Here's the kicker, in one job I designed a system to send email to customers that took advantage of this, and if you supplied a text message to email and the markdown version was different, automatically generated a multi-part email with the plain text part being the markdown, and the HTML part being the generated output from the markdown.
> due mostly to netnewswire, which installed gruber as its default mac-blogger, gruber's reach was phenomenal when blogging first went viral. if you don't understand the power of that reach at that time, it's probably because you weren't around. and that group of "cool internet kids" still flaunts itself, most notably recently in the nearly-immediate widespread uptake of json-feed.
I think you vastly overestimate the pull Gruber had over the general people at that time. I didn't know anything about him, but it wasn't because I wasn't around, I was already working in the industry. It was because I didn't have anything to do with Apple products and didn't care. Which is the same for most people. We're talking about three years pre-iphone here. Before the unibody macbook. Apple's core product that was tapping a wider audience was the iPod. If you weren't following Apple as a customer and fan, chances are you didn't know or care who Gruber was. I certainly didn't.

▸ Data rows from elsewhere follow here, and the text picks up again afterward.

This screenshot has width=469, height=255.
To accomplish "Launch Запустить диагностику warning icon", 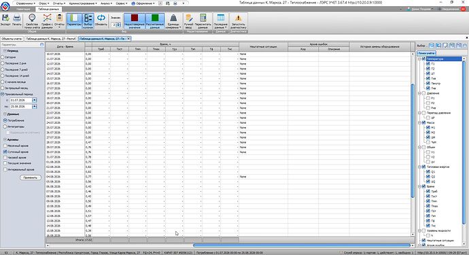I will tap(239, 21).
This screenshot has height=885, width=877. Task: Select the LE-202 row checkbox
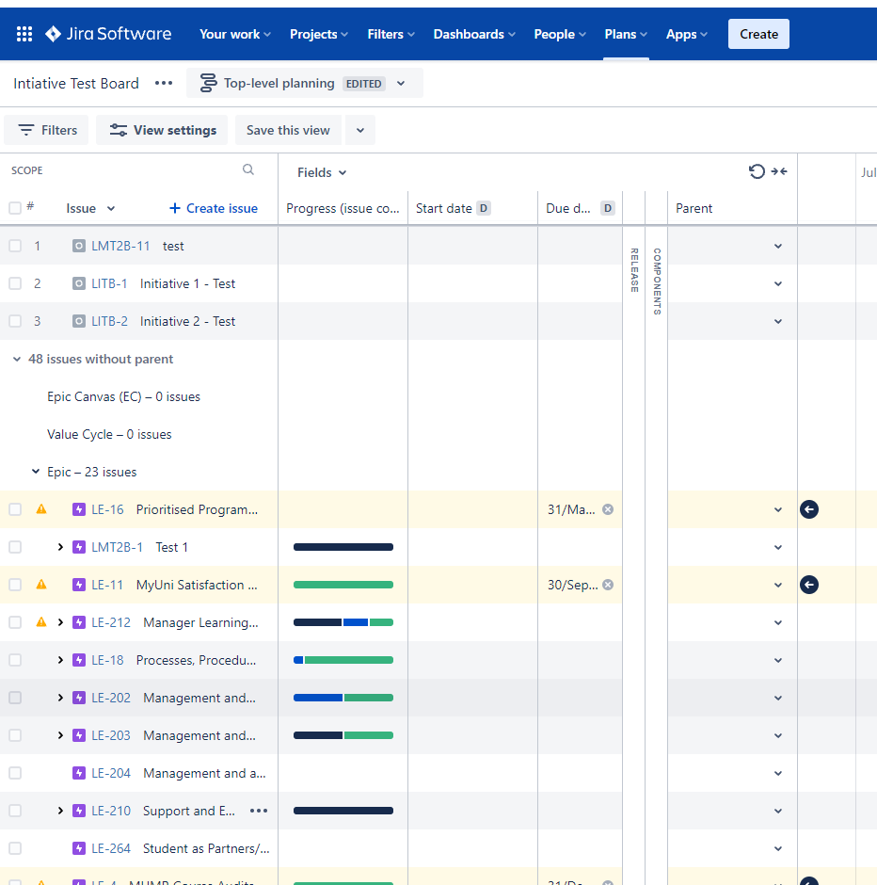15,697
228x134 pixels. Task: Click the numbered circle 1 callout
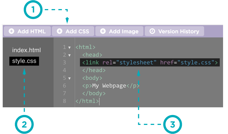33,10
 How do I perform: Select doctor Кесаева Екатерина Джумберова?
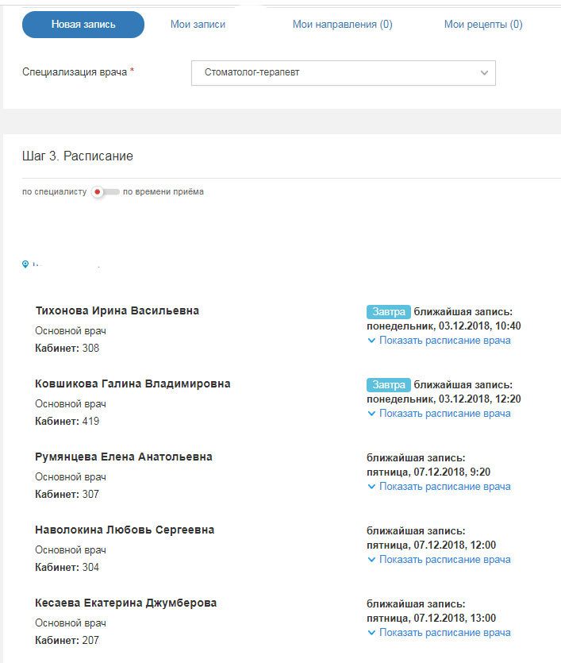(x=126, y=603)
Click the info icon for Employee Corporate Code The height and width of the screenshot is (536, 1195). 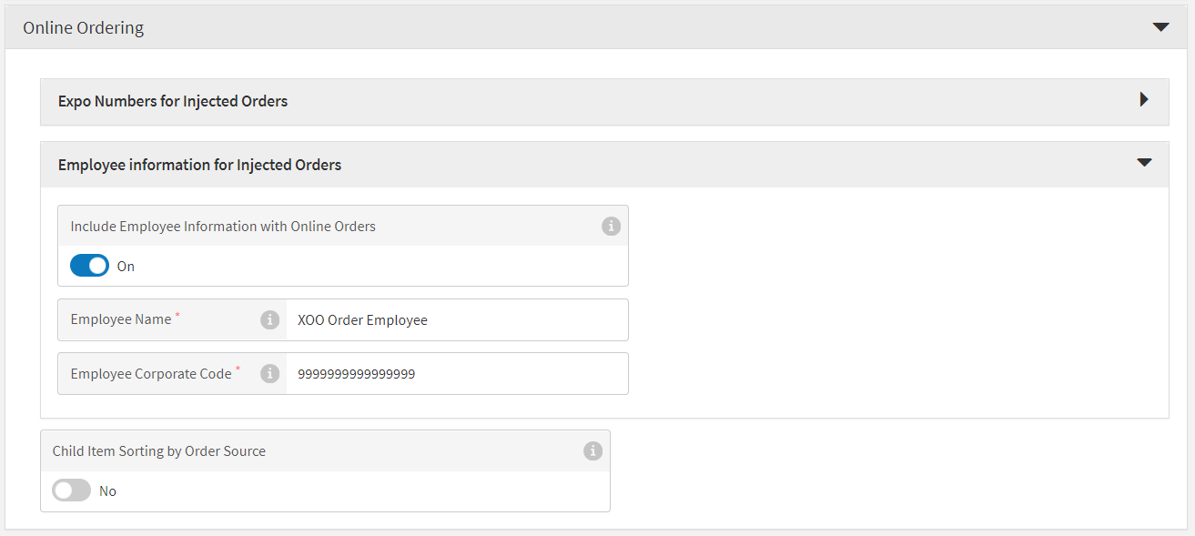[x=269, y=373]
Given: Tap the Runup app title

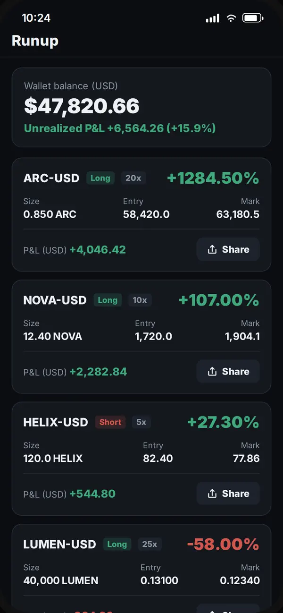Looking at the screenshot, I should (x=35, y=41).
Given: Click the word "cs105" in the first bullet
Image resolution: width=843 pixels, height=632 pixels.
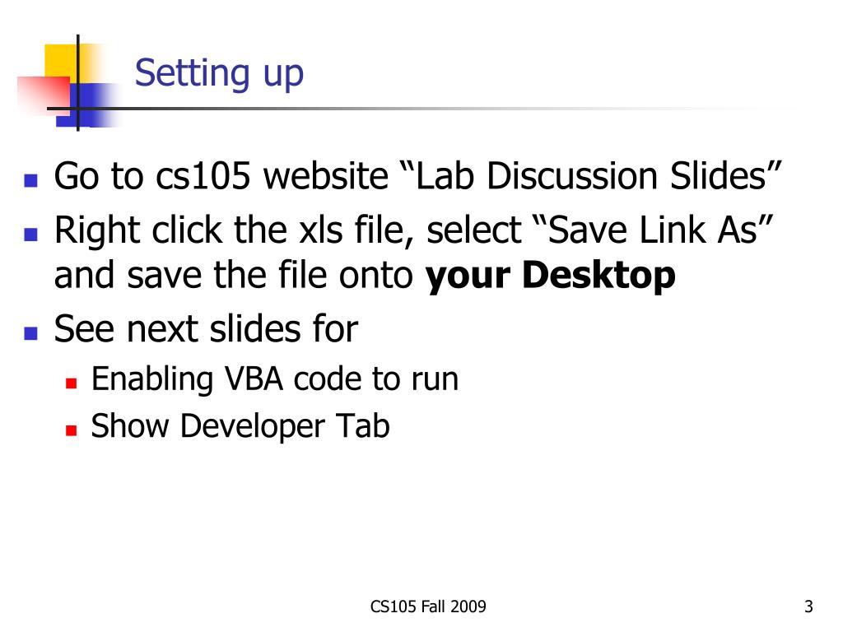Looking at the screenshot, I should point(203,176).
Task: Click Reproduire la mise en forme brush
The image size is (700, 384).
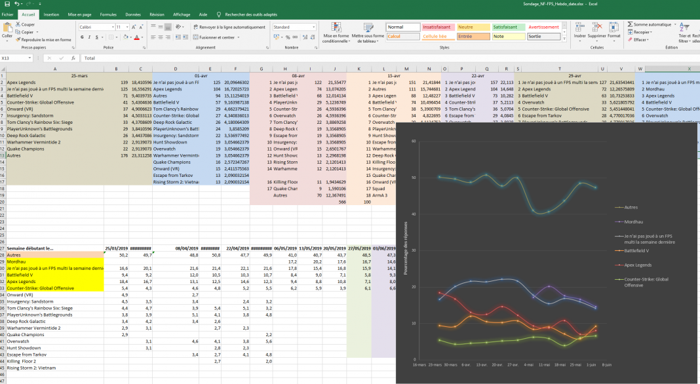Action: pyautogui.click(x=18, y=39)
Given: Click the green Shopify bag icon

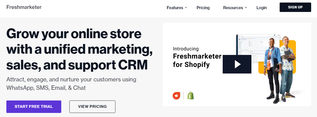Looking at the screenshot, I should pyautogui.click(x=190, y=95).
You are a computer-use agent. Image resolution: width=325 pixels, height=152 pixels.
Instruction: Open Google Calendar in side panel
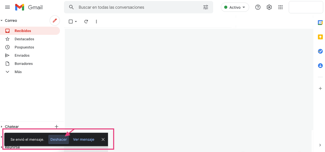click(320, 23)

But Gruber wasn't the only author. Arron Schwartz invented it with him, and Aaron Schwartz was helping out an early Reddit a year later. Again, I think you vastly overestimate Gruber's role over actual use in popular sites, such as Reddit, and later Stack Overflow.
> well, that coupled with the fact that markdown has a catchy name. one cannot deny that. that helped too.
I won't deny that at all! I think that probably has more to do with it than Gruber's advocacy as well. :)
> at any rate, kbenson, i'm off to a school reunion
Enjoy! I've got another year before I have my 20th.
> we've hit the point of severely diminished returns anyway.
Agreed. We're really just refining our prior points but not making any headway in persuading each other.